Your answer is one number: the count of lines below that hold the word "dimensions".

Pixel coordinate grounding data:
BEGIN
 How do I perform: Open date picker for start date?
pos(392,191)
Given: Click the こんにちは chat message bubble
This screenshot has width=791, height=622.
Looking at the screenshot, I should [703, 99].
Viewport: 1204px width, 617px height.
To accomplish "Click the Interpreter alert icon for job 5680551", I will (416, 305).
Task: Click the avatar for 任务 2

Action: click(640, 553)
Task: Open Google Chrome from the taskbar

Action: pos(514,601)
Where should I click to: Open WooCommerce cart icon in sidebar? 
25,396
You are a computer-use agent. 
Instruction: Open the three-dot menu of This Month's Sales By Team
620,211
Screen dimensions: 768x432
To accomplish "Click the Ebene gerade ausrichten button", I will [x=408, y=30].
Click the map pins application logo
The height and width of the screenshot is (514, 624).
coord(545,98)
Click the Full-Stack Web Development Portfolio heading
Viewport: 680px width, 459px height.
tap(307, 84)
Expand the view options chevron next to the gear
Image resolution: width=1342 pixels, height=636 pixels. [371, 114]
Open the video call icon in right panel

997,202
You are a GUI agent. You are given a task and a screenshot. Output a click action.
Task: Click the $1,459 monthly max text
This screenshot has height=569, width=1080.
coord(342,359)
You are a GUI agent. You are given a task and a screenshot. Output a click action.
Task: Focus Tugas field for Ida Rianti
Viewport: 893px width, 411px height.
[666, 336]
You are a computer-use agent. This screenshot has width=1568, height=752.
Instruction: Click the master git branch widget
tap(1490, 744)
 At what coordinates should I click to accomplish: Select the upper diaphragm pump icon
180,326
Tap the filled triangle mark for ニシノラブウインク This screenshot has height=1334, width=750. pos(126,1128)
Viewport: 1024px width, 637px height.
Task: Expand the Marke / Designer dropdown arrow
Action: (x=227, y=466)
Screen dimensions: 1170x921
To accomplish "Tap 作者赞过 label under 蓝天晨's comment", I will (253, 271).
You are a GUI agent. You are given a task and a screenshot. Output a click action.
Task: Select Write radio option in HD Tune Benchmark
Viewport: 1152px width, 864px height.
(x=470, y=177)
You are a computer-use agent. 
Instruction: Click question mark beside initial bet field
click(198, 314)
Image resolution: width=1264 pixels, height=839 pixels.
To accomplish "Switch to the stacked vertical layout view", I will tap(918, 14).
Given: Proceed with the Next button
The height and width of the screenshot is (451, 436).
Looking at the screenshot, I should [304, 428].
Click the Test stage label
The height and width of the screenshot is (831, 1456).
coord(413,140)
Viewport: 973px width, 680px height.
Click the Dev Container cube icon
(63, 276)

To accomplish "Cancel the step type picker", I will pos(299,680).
END
• Answer to this task:
2